▶ SET OF TASKS
[1] Name every spacecraft mentioned in the article about the Schiaparelli signal loss.
[2] Decide whether each statement agrees with the article about the Schiaparelli signal loss. Answer yes or no and quote the words that settle it.
(a) Paolo Ferri heads ESA's mission operations department.
(b) The signal picked up on the ground came from a powerful, well-established instrument.
(c) Ferri said the signal stopped after the lander touched down.
[3] Carry the article about the Schiaparelli signal loss forward from the point where it stops.

▶ READING TEXT
<<<<

The carrier signal from Schiaparelli recorded by Mars Express abruptly ended shortly before landing, just as the beacon tone received by a ground-based radio telescope in India stopped in real-time earlier today.

Paolo Ferri, head of ESA’s mission operations department, just gave an update on the situation. “We saw the signal through the atmospheric phase — the descent phase. At a certain point, it stopped,” Ferri said. “This was unexpected, but we couldn’t conclude anything from that because this very weak signal picked up on the ground was coming from an experimental tool.

“We (waited) for the Mars Express measurement, which was taken in parallel, and it was of the same kind. It was only recording the radio signal. The Mars Express measurement came at 1830 (CEST) and confirmed exactly the same: the signal went through the majority of the descent phase, and it stopped at a certain point that we reckon was before the landing.

“There could be many many reasons for that,” Ferri said. “It’s clear these are not good signs, but we will need more information.”


  • Matt in AZ

    Hopefully ESA will know the location well enough for NASA’s MRO to find it.

  • Frank

    Its common practice to use measured doppler shifted frequency data from moving objects in space to determine their speed and location. They should know where the lander was and how fast it was going right up to loss of signal.

>>>>

[Records from a data source]
<<<<

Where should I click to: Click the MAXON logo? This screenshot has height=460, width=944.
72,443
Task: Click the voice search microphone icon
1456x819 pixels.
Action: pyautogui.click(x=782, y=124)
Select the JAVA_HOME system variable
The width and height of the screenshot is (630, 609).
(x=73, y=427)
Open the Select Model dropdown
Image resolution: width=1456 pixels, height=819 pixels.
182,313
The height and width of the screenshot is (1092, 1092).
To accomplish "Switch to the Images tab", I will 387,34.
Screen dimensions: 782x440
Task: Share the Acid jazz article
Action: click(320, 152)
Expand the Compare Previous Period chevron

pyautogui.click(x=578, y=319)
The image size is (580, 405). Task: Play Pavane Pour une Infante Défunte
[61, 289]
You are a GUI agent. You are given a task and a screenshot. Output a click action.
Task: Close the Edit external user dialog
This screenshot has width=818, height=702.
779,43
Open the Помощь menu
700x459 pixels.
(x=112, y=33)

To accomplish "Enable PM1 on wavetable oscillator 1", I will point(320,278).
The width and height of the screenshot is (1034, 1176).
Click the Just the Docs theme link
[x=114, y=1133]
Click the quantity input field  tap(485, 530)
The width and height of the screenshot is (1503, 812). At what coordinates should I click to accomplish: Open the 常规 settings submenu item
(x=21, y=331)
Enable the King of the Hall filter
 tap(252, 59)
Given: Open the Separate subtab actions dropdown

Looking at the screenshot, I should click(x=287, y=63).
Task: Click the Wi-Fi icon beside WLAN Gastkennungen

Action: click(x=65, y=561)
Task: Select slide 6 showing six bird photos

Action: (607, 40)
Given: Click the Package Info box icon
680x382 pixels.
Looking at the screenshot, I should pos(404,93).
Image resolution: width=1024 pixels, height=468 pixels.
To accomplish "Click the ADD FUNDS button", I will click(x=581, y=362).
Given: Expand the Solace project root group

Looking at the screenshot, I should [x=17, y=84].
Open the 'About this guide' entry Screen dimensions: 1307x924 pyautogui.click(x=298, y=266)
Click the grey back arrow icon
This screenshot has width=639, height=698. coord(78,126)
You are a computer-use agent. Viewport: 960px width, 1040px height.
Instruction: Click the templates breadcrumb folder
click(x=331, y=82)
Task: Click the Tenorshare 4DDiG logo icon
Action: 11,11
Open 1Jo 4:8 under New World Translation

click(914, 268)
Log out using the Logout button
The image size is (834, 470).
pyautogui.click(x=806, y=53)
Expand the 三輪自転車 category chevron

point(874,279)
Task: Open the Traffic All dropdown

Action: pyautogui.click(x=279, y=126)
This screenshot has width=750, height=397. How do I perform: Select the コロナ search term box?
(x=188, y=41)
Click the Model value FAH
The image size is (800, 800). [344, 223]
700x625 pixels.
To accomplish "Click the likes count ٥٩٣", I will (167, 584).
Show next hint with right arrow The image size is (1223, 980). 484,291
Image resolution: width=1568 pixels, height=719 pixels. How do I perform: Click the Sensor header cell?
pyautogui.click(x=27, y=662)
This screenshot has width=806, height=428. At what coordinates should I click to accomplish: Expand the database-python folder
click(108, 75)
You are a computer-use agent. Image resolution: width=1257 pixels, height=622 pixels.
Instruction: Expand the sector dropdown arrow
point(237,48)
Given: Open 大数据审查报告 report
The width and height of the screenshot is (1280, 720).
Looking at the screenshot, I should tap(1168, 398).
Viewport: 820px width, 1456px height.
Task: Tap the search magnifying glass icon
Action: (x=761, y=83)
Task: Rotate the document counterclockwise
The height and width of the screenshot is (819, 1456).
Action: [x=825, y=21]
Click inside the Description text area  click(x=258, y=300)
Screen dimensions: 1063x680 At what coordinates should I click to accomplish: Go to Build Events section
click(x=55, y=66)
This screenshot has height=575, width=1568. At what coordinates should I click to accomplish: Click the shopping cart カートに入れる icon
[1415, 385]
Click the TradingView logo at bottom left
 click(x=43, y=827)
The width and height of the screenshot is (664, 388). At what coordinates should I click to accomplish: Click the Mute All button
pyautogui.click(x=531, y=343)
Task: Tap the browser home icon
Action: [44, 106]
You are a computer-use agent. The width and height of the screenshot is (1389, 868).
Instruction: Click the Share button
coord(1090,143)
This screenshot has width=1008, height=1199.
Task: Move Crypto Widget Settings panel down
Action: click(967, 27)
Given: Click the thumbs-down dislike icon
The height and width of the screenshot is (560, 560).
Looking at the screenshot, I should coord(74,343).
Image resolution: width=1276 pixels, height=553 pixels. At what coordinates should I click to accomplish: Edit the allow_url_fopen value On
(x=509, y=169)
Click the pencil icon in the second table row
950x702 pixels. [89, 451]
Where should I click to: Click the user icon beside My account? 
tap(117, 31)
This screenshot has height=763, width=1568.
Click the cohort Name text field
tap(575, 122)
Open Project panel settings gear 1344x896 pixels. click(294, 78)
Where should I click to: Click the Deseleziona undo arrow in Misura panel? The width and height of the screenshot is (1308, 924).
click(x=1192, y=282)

>>>>

▶ ANSWERS TO THE EXERCISES
[1] Schiaparelli, Mars Express, MRO

[2]
(a) Yes: "Paolo Ferri, head of ESA’s mission operations department"
(b) No: "this very weak signal picked up on the ground was coming from an experimental tool"
(c) No: "it stopped at a certain point that we reckon was before the landing"

[3]
  • Localfluff

    “Shapy” was supposed to take 16 images during landing, just to help find its landing site. Those have not been transmitted. Beagle took a long time to find and it was larger. Wasting MRO’s time searching an area it probably has mapped already, since Spirit landed there, would waste other science it could do.

  • eddie willers

    Why is Mars so hard? Seems like missions are a 50/50 shot.

  • eddie willers asked, “Why is Mars so hard?”

    I think you should instead ask, “How is it that the U.S. has made going to Mars seem so easy?” The bulk of the failures come from attempts by the Soviet Union, which threw a lot of probes to Mars in the 1960s and 1970s, all of which failed. There were later failures by the U.S., Europe, Japan, and Russia, but the percentages are still skewed because of the early Soviet failures.

    In addition, we must remember that this is not easy, even when it succeeds. Mars is millions of miles away. It is an alien planet with a harsh environment. The technical challenges are daunting.

    Yet, somehow, almost all of the Mars missions by the U.S. have succeeded. I think that is a testament to the skill of American engineers, something for which Americans should be proud.

  • Dave Williams

    It will be interesting to see the learning curve for SpaceX when they tackle Mars.

  • maurice

    sigh. Beagle-2 redux. sad. next time, use the sky crane method – hard smackdowns are hard to recover from

  • J Fincannon

    Or use the Pathfinder method. I liked those airbags.

  • Frank

    We have video coverage of previous landing attempts. Enjoy


  • wayne

    Frank– most excellent!

    One of my favorite pieces of NASA animation:

    7 Minutes of Terror: Curiosity Rover’s Risky Mars Landing

  • Edward

    J Fincannon wrote: “Or use the Pathfinder method. I liked those airbags.”

    It turns out that the various methods of landing depend upon the weight of the lander. The airbags worked because the lander and rover were light enough that the bouncing did not cause significant damage. However, Curiosity was far too heavy for that to be the case. Thus the “7 Minutes of Terror” landing method.

    It is also why SpaceX is using retropropulsion during entry. They are sending a lander that is even heavier than Curiosity.

    Wayne wrote: “One of my favorite pieces of NASA animation: 7 Minutes of Terror”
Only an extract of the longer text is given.